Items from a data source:
■ ■ ■
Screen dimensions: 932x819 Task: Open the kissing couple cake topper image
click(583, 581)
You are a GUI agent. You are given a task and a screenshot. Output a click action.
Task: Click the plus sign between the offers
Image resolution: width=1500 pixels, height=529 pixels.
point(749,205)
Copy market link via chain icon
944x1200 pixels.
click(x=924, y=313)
■ ■ ■
### What you have to do
Taking care to match every character, output all of the entries above.

### Solved problem
Screen dimensions: 932x819 Task: Open the kissing couple cake topper image
click(583, 581)
You are a GUI agent. You are given a task and a screenshot. Output a click action.
Task: Click the plus sign between the offers
Image resolution: width=1500 pixels, height=529 pixels.
point(749,205)
Copy market link via chain icon
944x1200 pixels.
click(x=924, y=313)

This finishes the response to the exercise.